WORK TASK: Leave out pictures; repeat exactly the lines from the "Click the Yahoo Mail sign up banner" line through the last of the data below.

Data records
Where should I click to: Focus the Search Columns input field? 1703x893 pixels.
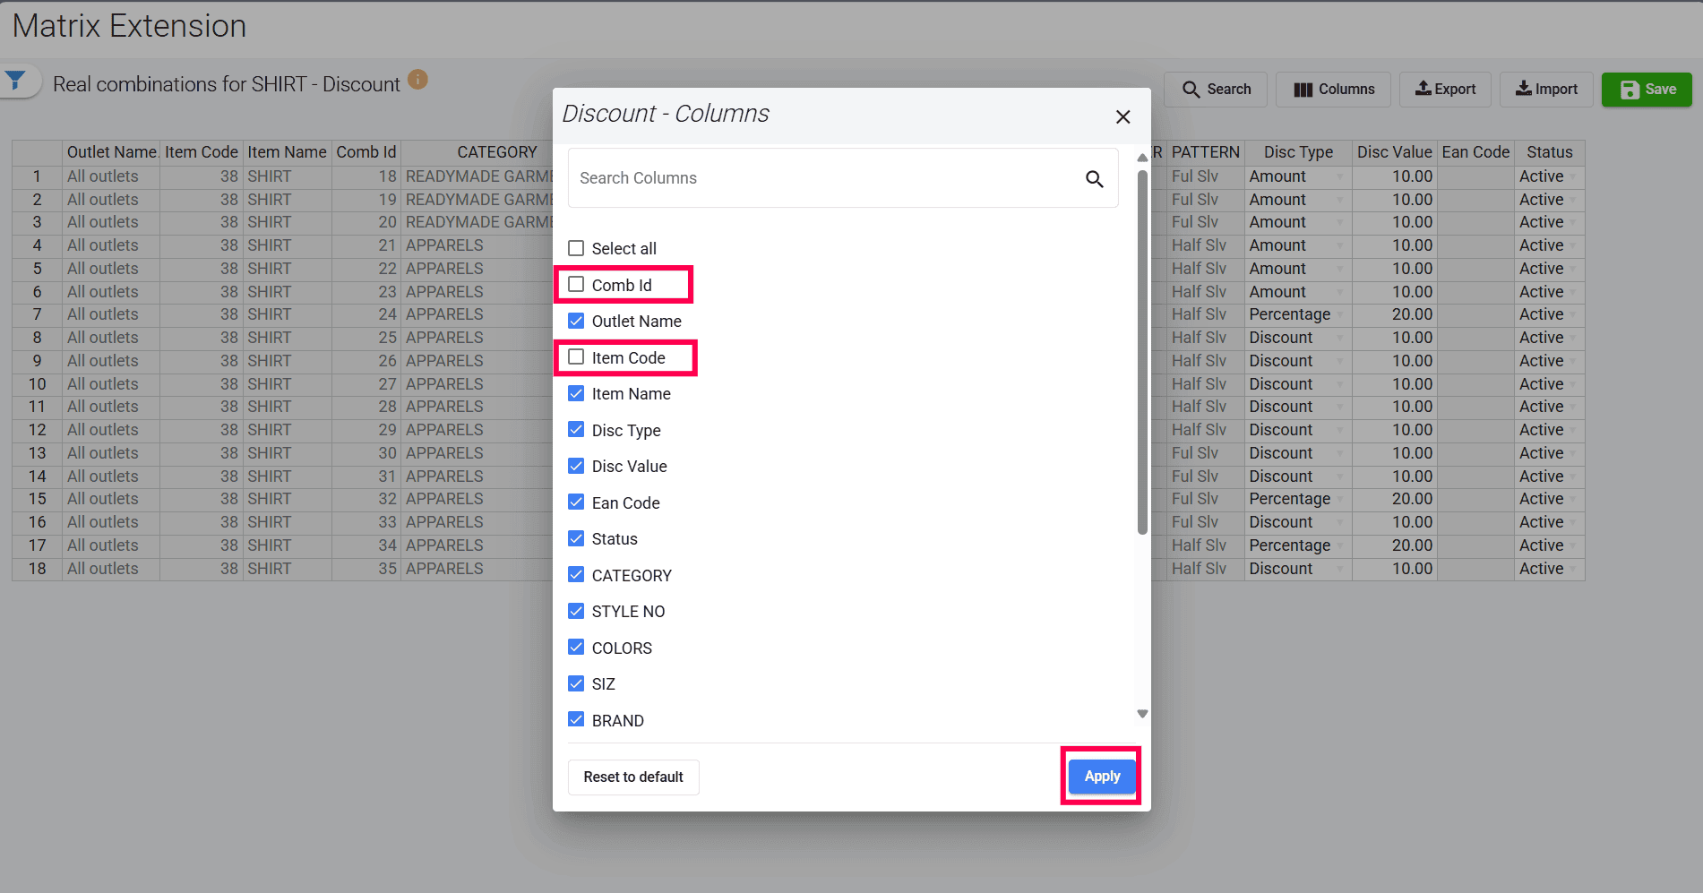click(824, 178)
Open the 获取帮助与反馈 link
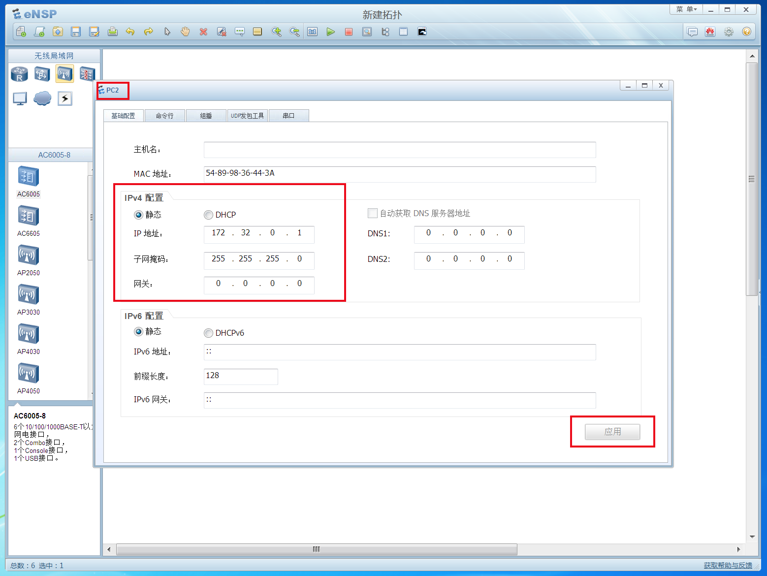This screenshot has width=767, height=576. [x=728, y=565]
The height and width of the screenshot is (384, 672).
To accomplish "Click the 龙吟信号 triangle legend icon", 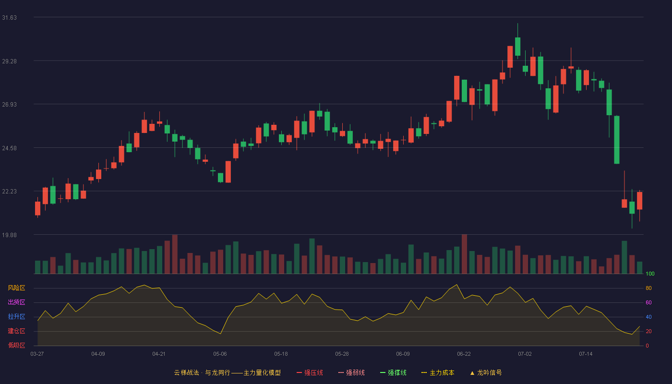I will point(472,373).

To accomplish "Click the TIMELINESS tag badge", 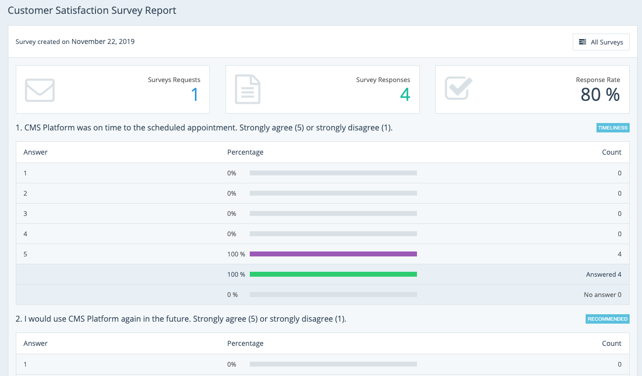I will click(x=613, y=127).
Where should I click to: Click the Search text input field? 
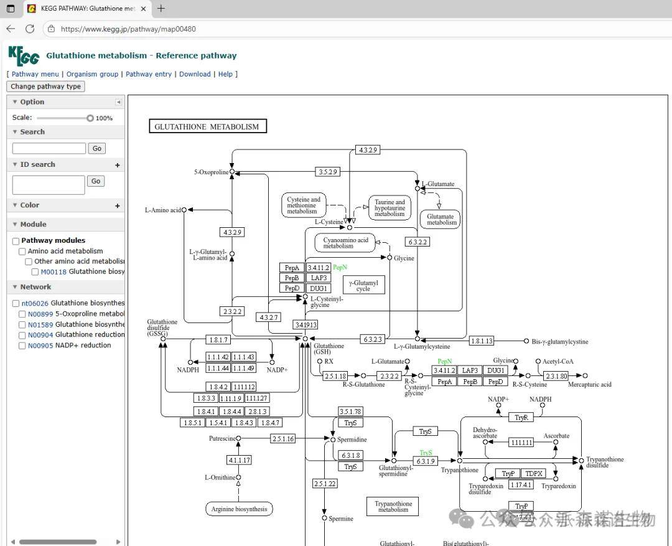coord(49,148)
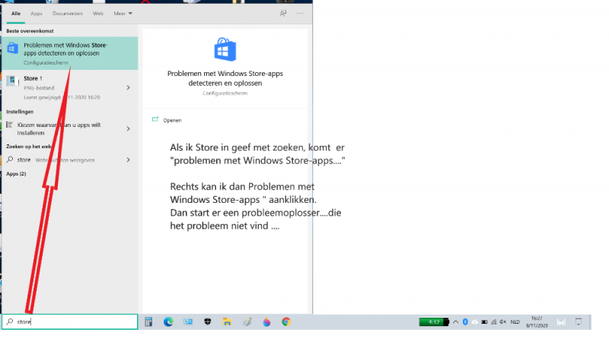This screenshot has height=342, width=609.
Task: Expand the Store 1 PNG result arrow
Action: [x=128, y=87]
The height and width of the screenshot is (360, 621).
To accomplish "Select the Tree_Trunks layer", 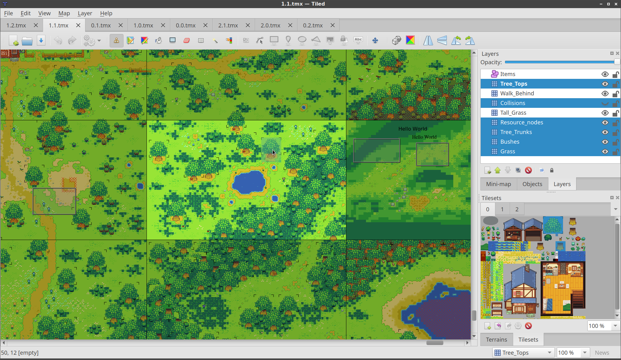I will click(517, 132).
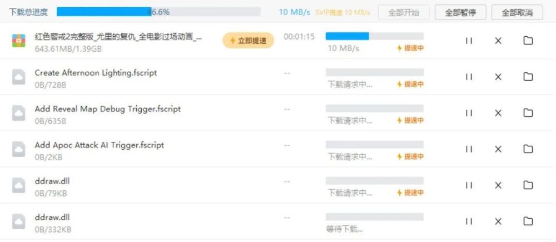556x242 pixels.
Task: Cancel the Create Afternoon Lighting.fscript download
Action: pos(498,77)
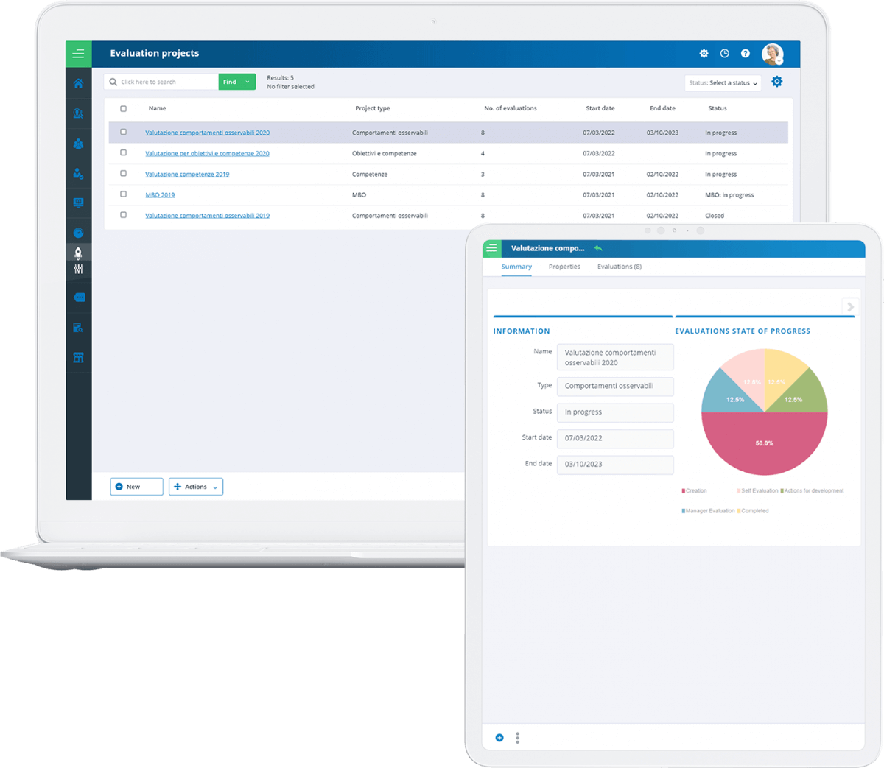The height and width of the screenshot is (768, 884).
Task: Expand the Find button dropdown arrow
Action: pyautogui.click(x=248, y=82)
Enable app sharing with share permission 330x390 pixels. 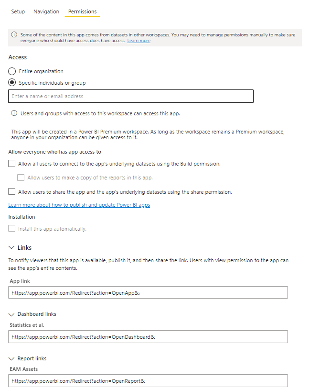pyautogui.click(x=11, y=191)
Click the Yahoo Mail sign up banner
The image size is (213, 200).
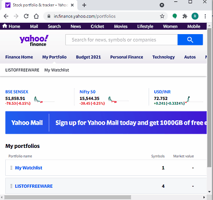[106, 123]
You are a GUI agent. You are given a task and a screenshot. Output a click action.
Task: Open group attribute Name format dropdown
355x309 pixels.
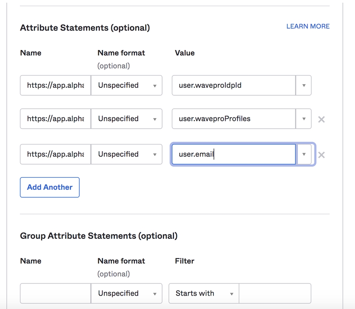pyautogui.click(x=126, y=293)
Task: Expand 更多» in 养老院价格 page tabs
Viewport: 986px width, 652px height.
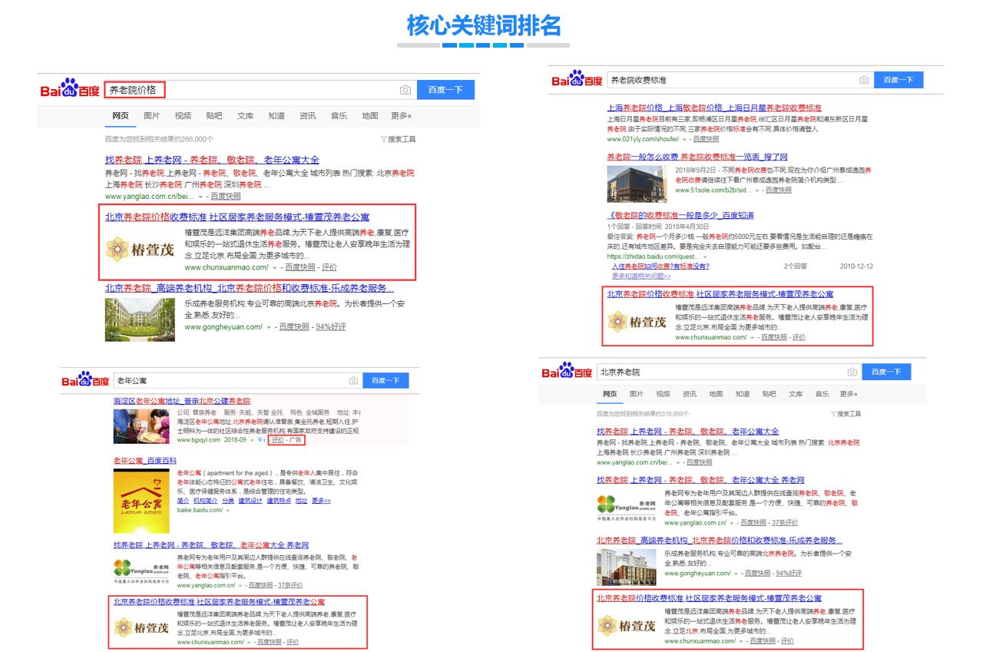Action: pyautogui.click(x=401, y=116)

EXERCISE ANSWER:
Click the Yahoo Mail sign up banner
The image size is (213, 200).
[106, 123]
You are a GUI agent. You are given a task and a screenshot. Output a click action.
Task: Open group attribute Name format dropdown
355x309 pixels.
pyautogui.click(x=126, y=293)
Task: Expand 更多» in 养老院价格 page tabs
Viewport: 986px width, 652px height.
Action: pyautogui.click(x=401, y=116)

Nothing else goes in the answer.